Supplied entries Block Start
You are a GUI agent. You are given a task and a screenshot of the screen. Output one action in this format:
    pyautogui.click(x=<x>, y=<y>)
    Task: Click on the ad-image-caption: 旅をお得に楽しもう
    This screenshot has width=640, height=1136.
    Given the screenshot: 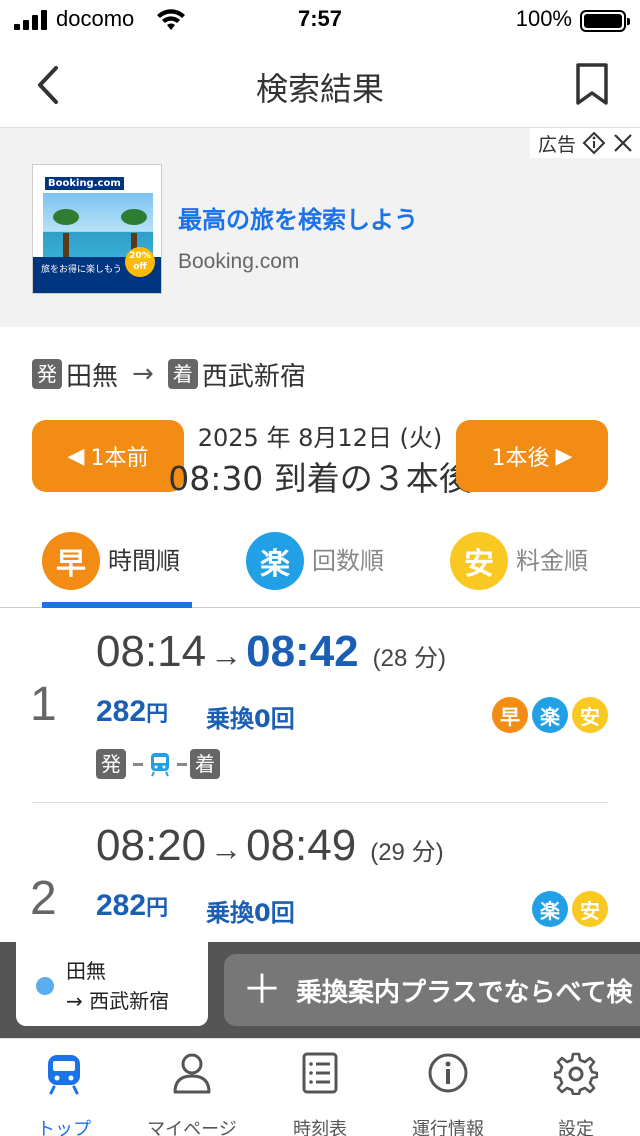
Supplied entries Block End
### Problem
Write out every line of the data above without changing a word, and leave the pictures out of your answer.

### Reply
You are a GUI agent. You are given a task and a screenshot of the screen. Output one action in this format:
    pyautogui.click(x=<x>, y=<y>)
    Task: Click on the ad-image-caption: 旅をお得に楽しもう
    This screenshot has width=640, height=1136.
    Given the screenshot: 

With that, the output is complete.